>> Start Data section

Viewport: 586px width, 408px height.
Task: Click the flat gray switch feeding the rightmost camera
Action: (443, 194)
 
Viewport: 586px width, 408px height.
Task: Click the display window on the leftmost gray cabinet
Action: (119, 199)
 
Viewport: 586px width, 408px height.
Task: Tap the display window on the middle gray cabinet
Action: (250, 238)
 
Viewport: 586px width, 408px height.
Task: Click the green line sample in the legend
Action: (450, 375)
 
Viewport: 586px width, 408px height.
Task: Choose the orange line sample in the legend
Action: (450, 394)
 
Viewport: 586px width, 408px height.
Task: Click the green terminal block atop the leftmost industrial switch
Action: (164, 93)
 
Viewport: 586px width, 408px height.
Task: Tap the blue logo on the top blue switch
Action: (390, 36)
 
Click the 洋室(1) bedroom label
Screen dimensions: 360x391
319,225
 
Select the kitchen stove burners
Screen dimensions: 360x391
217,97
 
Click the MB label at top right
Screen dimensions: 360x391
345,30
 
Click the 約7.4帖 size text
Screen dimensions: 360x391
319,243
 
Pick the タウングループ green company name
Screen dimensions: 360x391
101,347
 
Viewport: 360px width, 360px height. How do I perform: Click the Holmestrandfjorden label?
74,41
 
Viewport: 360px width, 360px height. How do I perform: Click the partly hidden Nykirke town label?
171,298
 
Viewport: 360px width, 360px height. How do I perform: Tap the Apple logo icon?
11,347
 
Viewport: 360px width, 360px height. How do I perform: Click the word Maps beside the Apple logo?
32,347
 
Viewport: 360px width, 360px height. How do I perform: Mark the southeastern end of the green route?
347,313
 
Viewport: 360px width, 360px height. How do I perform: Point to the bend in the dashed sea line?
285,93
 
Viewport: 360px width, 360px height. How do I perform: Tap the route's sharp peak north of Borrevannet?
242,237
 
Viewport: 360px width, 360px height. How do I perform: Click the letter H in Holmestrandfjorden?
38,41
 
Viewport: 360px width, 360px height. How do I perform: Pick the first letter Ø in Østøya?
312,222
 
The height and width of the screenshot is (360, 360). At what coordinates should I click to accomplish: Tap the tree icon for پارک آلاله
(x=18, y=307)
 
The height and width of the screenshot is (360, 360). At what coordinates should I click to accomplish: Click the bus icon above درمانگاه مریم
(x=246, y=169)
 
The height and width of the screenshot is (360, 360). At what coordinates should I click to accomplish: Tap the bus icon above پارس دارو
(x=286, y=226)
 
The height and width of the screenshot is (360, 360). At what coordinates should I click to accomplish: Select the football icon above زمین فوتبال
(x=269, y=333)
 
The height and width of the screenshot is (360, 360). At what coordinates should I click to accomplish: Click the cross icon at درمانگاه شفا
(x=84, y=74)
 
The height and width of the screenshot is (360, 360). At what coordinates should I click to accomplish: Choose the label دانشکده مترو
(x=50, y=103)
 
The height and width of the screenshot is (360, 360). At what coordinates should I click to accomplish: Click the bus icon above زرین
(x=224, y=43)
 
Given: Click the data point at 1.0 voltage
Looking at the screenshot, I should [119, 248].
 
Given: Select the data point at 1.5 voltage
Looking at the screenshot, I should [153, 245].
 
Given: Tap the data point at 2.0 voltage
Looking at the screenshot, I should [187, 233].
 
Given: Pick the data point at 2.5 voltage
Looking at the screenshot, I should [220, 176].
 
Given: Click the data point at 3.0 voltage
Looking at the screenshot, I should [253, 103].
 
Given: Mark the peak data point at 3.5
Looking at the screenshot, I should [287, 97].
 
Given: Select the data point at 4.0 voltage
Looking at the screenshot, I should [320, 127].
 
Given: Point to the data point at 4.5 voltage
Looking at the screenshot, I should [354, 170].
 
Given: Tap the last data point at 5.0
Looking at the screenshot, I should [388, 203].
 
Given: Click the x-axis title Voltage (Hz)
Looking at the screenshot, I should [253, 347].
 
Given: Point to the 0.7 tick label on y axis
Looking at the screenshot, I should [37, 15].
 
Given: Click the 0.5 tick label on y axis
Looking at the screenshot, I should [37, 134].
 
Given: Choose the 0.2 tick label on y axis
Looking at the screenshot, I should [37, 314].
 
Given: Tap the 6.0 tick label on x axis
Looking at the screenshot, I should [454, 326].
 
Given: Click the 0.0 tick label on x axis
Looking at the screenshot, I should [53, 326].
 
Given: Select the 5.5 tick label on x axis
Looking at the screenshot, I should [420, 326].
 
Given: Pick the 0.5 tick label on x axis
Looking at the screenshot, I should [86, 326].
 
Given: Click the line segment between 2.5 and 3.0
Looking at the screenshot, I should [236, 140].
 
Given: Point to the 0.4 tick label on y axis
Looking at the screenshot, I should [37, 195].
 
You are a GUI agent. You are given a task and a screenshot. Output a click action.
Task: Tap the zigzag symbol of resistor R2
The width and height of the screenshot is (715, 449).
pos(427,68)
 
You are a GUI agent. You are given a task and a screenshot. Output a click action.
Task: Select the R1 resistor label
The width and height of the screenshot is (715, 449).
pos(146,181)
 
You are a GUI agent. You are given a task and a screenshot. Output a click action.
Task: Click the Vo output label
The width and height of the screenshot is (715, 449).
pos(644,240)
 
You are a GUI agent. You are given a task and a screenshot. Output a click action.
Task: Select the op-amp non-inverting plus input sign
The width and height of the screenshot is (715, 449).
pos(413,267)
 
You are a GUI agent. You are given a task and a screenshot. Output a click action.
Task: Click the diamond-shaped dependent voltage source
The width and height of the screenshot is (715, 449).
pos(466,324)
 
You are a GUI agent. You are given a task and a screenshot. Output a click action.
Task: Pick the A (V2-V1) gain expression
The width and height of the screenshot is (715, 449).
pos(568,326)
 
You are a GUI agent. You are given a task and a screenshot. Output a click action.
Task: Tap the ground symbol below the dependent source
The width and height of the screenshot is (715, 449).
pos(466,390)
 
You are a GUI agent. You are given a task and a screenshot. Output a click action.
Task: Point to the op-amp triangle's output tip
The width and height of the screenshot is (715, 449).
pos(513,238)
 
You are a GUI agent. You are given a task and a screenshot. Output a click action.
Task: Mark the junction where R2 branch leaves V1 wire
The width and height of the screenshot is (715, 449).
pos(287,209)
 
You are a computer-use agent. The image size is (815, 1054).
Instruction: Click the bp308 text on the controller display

>> End Data section

**Problem to solve**
Rewrite the listing above with every occurrence of "legend" renamed to "key", leaving all other text unchanged.

**Solution below**
Viewport: 586px width, 408px height.
Task: Click the flat gray switch feeding the rightmost camera
Action: (443, 194)
 
Viewport: 586px width, 408px height.
Task: Click the display window on the leftmost gray cabinet
Action: (119, 199)
 
Viewport: 586px width, 408px height.
Task: Tap the display window on the middle gray cabinet
Action: (250, 238)
 
Viewport: 586px width, 408px height.
Task: Click the green line sample in the key
Action: (450, 375)
 
Viewport: 586px width, 408px height.
Task: Choose the orange line sample in the key
Action: (450, 394)
 
Viewport: 586px width, 408px height.
Task: Click the green terminal block atop the leftmost industrial switch
Action: (164, 93)
 
Viewport: 586px width, 408px height.
Task: Tap the blue logo on the top blue switch
Action: (390, 36)
 
Click the 洋室(1) bedroom label
Screen dimensions: 360x391
319,225
 
Select the kitchen stove burners
Screen dimensions: 360x391
217,97
 
Click the MB label at top right
Screen dimensions: 360x391
345,30
 
Click the 約7.4帖 size text
Screen dimensions: 360x391
319,243
 
Pick the タウングループ green company name
Screen dimensions: 360x391
101,347
 
Viewport: 360px width, 360px height. How do I perform: Click the Holmestrandfjorden label?
74,41
 
Viewport: 360px width, 360px height. How do I perform: Click the partly hidden Nykirke town label?
171,298
 
Viewport: 360px width, 360px height. How do I perform: Tap the Apple logo icon?
11,347
 
Viewport: 360px width, 360px height. How do I perform: Click the word Maps beside the Apple logo?
32,347
 
Viewport: 360px width, 360px height. How do I perform: Mark the southeastern end of the green route?
347,313
 
Viewport: 360px width, 360px height. How do I perform: Point to the bend in the dashed sea line?
285,93
 
Viewport: 360px width, 360px height. How do I perform: Tap the route's sharp peak north of Borrevannet?
242,237
 
Viewport: 360px width, 360px height. How do I perform: Click the letter H in Holmestrandfjorden?
38,41
 
Viewport: 360px width, 360px height. How do I perform: Pick the first letter Ø in Østøya?
312,222
 
The height and width of the screenshot is (360, 360). At what coordinates should I click to accomplish: Tap the tree icon for پارک آلاله
(x=18, y=307)
 
The height and width of the screenshot is (360, 360). At what coordinates should I click to accomplish: Click the bus icon above درمانگاه مریم
(x=246, y=169)
 
The height and width of the screenshot is (360, 360). At what coordinates should I click to accomplish: Tap the bus icon above پارس دارو
(x=286, y=226)
 
The height and width of the screenshot is (360, 360). At what coordinates should I click to accomplish: Select the football icon above زمین فوتبال
(x=269, y=333)
 
The height and width of the screenshot is (360, 360). At what coordinates should I click to accomplish: Click the cross icon at درمانگاه شفا
(x=84, y=74)
 
The height and width of the screenshot is (360, 360). At what coordinates should I click to accomplish: Choose the label دانشکده مترو
(x=50, y=103)
 
The height and width of the screenshot is (360, 360). At what coordinates should I click to accomplish: Click the bus icon above زرین
(x=224, y=43)
 
Given: Click the data point at 1.0 voltage
Looking at the screenshot, I should [119, 248].
 
Given: Select the data point at 1.5 voltage
Looking at the screenshot, I should [153, 245].
 
Given: Tap the data point at 2.0 voltage
Looking at the screenshot, I should [187, 233].
 
Given: Pick the data point at 2.5 voltage
Looking at the screenshot, I should [220, 176].
 
Given: Click the data point at 3.0 voltage
Looking at the screenshot, I should [253, 103].
 
Given: Mark the peak data point at 3.5
Looking at the screenshot, I should [287, 97].
 
Given: Select the data point at 4.0 voltage
Looking at the screenshot, I should [320, 127].
 
Given: Point to the data point at 4.5 voltage
Looking at the screenshot, I should [354, 170].
 
Given: Tap the last data point at 5.0
Looking at the screenshot, I should [388, 203].
 
Given: Click the x-axis title Voltage (Hz)
Looking at the screenshot, I should [253, 347].
 
Given: Point to the 0.7 tick label on y axis
Looking at the screenshot, I should [37, 15].
 
Given: Click the 0.5 tick label on y axis
Looking at the screenshot, I should [37, 134].
 
Given: Choose the 0.2 tick label on y axis
Looking at the screenshot, I should [37, 314].
 
Given: Tap the 6.0 tick label on x axis
Looking at the screenshot, I should [454, 326].
 
Given: Click the 0.0 tick label on x axis
Looking at the screenshot, I should [53, 326].
 
Given: Select the 5.5 tick label on x axis
Looking at the screenshot, I should [420, 326].
 
Given: Pick the 0.5 tick label on x axis
Looking at the screenshot, I should [86, 326].
 
Given: Click the line segment between 2.5 and 3.0
Looking at the screenshot, I should [236, 140].
 
Given: Point to the 0.4 tick label on y axis
Looking at the screenshot, I should [37, 195].
 
You are a GUI agent. You are given a task and a screenshot. Output a click action.
Task: Tap the zigzag symbol of resistor R2
The width and height of the screenshot is (715, 449).
pos(427,68)
 
You are a GUI agent. You are given a task and a screenshot. Output a click action.
Task: Select the R1 resistor label
The width and height of the screenshot is (715, 449).
pos(146,181)
 
You are a GUI agent. You are given a task and a screenshot. Output a click action.
Task: Click the Vo output label
The width and height of the screenshot is (715, 449).
pos(644,240)
 
You are a GUI agent. You are given a task and a screenshot. Output a click action.
Task: Select the op-amp non-inverting plus input sign
The width and height of the screenshot is (715, 449).
pos(413,267)
 
You are a GUI agent. You are given a task and a screenshot. Output a click action.
Task: Click the diamond-shaped dependent voltage source
The width and height of the screenshot is (715, 449).
pos(466,324)
 
You are a GUI agent. You are given a task and a screenshot. Output a click action.
Task: Pick the A (V2-V1) gain expression
The width and height of the screenshot is (715, 449).
pos(568,326)
 
You are a GUI agent. You are given a task and a screenshot. Output a click action.
Task: Tap the ground symbol below the dependent source
The width and height of the screenshot is (715, 449).
pos(466,390)
 
You are a GUI agent. You are given a task and a screenshot. Output a click action.
Task: Point to the op-amp triangle's output tip
The width and height of the screenshot is (715, 449).
pos(513,238)
 
You are a GUI agent. You are given a task and a screenshot. Output a click action.
Task: Mark the junction where R2 branch leaves V1 wire
The width and height of the screenshot is (715, 449).
pos(287,209)
 
You are a computer-use agent. The image size is (815, 1054).
Instruction: Click the bp308 text on the controller display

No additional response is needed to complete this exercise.